En novembre 2008, on compte les cadavres. Pierre Jovanovic nous en fait le tableau épique, mais maintenant le bon peuple va payer. En Angleterre, la presse people, plus libre qu’en France, traite les banquiers de cochons et, comme la banque centrale baisse les taux ces mêmes « cochons » tout en refusant de le faire pour les particuliers, les traite de « assholes » ! Aux États-Unis, cerise sur le gâteau, l’affaire Madoff défraie la chronique : une pyramide de Ponzi qui a permis aux banques de gagner beaucoup d’argent, en prenant leur commission au passage, et qui vont désormais facturer leurs erreurs à leurs clients (Jovanovic dresse un tableau complet des banques bénéficiaires de l’escroquerie Madoff : trois pages !).
Qui est responsable du massacre financier des peuples ?
Les pouvoirs publics prétendent n’avoir eu d’autre choix que d’utiliser l’argent public pour sauver le système bancaire, au détriment des services sociaux, des hôpitaux, des routes, du pouvoir d’achat – et avec une fiscalité confiscatoire. Pour Jovanovic, la fraude massive organisée par les banques a touché le monde entier, mais pour que l’information ne les cible pas trop, les banques et les hauts financiers se mettent à racheter la presse. Ce mouvement s’amorce à la fin de la première décennie du nouveau siècle et ne peut pas être tout à fait un hasard. Ainsi le Crédit Mutuel rachète une bonne partie de la PQR (presse quotidienne régionale). On sait depuis la révélation du scandale des financement USAID (mars 2025) que beaucoup de médias ont bénéficié d’aides soudainement bienvenues, en parfaite synchronisation avec la baisse des revenus publicitaires et à cause de la concurrence des réseaux sociaux.

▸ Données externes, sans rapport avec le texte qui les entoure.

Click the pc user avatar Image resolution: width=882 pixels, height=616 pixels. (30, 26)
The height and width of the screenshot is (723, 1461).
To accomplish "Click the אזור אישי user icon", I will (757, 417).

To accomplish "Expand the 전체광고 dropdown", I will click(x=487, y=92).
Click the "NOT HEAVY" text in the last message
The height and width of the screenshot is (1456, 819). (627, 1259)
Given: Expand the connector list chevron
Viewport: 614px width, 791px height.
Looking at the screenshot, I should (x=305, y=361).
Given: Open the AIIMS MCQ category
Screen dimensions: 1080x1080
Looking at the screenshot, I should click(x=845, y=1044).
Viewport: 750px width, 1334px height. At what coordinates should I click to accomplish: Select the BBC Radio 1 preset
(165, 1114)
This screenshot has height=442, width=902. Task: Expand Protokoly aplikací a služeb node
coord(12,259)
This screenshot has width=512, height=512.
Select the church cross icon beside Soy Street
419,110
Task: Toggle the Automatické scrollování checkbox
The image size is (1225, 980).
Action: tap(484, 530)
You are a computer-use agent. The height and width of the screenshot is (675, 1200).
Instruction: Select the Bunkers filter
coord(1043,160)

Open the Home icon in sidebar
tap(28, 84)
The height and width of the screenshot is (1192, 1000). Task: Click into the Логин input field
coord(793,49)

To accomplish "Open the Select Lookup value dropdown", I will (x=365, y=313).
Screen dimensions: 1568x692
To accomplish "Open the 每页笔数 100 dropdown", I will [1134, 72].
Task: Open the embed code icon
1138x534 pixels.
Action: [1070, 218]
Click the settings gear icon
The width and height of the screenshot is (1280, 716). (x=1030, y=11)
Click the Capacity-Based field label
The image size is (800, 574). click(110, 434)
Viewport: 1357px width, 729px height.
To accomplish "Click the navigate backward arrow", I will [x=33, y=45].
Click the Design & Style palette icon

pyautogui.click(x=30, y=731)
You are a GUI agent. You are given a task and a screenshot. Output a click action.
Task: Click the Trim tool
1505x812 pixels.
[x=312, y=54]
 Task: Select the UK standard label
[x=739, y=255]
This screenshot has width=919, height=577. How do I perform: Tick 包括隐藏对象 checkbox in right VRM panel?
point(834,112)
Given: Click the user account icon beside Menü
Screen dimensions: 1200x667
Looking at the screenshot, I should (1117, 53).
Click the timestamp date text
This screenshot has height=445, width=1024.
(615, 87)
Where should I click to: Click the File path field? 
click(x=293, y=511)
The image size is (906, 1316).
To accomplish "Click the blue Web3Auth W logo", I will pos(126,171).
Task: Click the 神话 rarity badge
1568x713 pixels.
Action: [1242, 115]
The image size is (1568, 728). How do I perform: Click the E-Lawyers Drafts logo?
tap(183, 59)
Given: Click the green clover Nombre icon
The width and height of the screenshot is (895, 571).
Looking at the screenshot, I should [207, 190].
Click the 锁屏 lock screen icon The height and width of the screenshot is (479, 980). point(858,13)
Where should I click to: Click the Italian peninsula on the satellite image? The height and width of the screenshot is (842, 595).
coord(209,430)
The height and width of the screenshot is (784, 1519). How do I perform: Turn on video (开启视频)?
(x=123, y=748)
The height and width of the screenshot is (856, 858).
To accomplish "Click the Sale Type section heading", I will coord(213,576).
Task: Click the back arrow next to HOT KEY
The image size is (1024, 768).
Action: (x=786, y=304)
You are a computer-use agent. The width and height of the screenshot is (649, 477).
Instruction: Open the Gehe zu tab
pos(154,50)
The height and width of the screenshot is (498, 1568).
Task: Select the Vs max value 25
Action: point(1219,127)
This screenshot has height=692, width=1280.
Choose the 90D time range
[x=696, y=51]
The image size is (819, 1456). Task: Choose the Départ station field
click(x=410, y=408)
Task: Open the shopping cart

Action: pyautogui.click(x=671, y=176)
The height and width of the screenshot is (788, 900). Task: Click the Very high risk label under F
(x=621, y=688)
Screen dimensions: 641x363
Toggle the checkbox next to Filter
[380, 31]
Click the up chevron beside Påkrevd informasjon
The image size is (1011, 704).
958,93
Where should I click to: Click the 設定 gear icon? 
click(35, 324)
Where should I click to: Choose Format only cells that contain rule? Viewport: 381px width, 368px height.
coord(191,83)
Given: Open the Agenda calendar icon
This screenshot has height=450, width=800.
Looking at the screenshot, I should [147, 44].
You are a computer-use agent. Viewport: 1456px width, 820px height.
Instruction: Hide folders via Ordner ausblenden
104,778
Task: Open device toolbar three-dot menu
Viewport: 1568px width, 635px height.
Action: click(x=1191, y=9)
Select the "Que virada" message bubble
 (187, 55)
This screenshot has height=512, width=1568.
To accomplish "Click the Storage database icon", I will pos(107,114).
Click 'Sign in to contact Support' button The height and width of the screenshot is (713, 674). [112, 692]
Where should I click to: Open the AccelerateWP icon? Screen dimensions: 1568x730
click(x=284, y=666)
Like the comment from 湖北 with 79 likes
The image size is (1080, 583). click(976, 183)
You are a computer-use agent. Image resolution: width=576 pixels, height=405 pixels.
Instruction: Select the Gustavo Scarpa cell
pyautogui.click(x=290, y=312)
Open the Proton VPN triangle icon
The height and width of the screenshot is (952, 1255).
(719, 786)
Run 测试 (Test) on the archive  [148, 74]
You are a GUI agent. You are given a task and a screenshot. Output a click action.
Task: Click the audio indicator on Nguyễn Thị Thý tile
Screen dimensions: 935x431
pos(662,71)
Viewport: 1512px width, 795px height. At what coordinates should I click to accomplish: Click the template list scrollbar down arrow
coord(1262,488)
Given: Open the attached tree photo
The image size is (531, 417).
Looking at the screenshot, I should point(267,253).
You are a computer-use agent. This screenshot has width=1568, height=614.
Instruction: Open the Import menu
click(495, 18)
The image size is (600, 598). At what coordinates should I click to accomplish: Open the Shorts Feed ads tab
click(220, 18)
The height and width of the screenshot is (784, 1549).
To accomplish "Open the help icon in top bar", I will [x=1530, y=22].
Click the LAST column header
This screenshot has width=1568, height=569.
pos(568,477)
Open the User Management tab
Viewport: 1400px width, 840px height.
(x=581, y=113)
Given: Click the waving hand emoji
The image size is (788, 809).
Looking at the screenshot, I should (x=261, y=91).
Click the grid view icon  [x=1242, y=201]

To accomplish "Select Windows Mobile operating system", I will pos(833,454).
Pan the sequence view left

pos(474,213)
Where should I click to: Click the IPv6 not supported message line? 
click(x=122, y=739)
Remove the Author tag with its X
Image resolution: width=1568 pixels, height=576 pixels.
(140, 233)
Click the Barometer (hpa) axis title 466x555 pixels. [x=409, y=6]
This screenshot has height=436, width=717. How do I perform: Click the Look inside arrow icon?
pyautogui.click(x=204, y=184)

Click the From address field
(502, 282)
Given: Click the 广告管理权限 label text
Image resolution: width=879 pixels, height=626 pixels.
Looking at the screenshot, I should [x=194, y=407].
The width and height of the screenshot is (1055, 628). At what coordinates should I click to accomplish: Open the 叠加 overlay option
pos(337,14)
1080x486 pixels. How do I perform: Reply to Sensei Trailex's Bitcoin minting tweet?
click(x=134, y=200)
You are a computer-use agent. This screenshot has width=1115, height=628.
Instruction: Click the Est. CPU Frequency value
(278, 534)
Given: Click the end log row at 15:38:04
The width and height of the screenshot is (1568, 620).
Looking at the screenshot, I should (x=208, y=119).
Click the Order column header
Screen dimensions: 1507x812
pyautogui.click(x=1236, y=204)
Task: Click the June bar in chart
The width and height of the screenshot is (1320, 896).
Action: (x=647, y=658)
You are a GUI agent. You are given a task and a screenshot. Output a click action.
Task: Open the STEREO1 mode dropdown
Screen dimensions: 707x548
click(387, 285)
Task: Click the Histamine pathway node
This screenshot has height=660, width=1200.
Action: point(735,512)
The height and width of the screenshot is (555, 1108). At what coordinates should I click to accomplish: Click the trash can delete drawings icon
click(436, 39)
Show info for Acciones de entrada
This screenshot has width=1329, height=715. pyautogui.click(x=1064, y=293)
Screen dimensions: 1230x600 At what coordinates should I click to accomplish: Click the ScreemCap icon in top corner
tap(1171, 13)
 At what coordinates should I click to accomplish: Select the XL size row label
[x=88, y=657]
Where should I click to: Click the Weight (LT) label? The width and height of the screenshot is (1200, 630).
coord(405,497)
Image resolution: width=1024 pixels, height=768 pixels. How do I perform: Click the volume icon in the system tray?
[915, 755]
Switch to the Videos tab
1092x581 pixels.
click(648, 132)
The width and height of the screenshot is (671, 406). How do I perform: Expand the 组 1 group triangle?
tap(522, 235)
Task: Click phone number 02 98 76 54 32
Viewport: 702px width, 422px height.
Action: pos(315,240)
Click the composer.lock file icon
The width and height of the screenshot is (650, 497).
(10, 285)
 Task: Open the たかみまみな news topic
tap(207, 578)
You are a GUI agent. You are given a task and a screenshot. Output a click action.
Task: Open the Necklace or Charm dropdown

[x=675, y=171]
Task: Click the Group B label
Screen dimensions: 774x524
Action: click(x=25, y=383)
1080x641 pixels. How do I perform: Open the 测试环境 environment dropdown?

Les responsables ? Aucun fonctionnaire de la SEC, aucun régulateur, aucun président d’agence de notation, aucun secrétaire d’État au Trésor ou ministre des Finances, ou gouverneur de banque centrale, aucun n’a été jeté en prison. Le temps où nos rois pendaient ou embastillaient les grands argentiers est bien révolu. Néanmoins, Madoff a pris 150 ans ! Et pourtant… Larry Summers, secrétaire d’État au Trésor, et Robert Rubin, banquier de Goldman Sachs, ont convaincu Bill Clinton de supprimer la loi Glass Steagall qui séparait les activités des banques dites d’affaires et les banques de dépôt interdisant ainsi aux banques d’engager l’argent des déposants. Hank Paulson, ministre des finances, aurait pu arrêter dès 2006 la folie des prêts accordés DE FORCE aux classes pauvres. Tous ces hommes non seulement n’ont rien fait mais, de connivence avec les banquiers, ont laissé faire, ce qui veut dire qu’ils ont laissé volontairement et impunément les banques gagner des milliards de dollars, tout en sachant qu’ils allaient créer une crise qui pouvait appauvrir des millions d’hommes dépossédés de leur travail et de leur richesse. C’est peut-être à cette date que le processus de déclin, devenu visible depuis, s’amorce dans ce monde occidental. Une leçon, Pas du tout. Goldman Sachs en Grèce, avant que le FMI ne la mette sous tutelle, s’employait à falsifier les comptes publics pour permettre l’entrée de la Grèce dans l’euro. Et si demain le FMI s’avisait de mettre la France sous tutelle, y aura-t-il encore des banquiers pour se servir au passage ? Il arrive que des gangsters prennent en otage des banquiers mais c’est plutôt rare, et d’un « rendement » médiocre en comparaison de la gigantesque prise d’otage des peuples par les banquiers.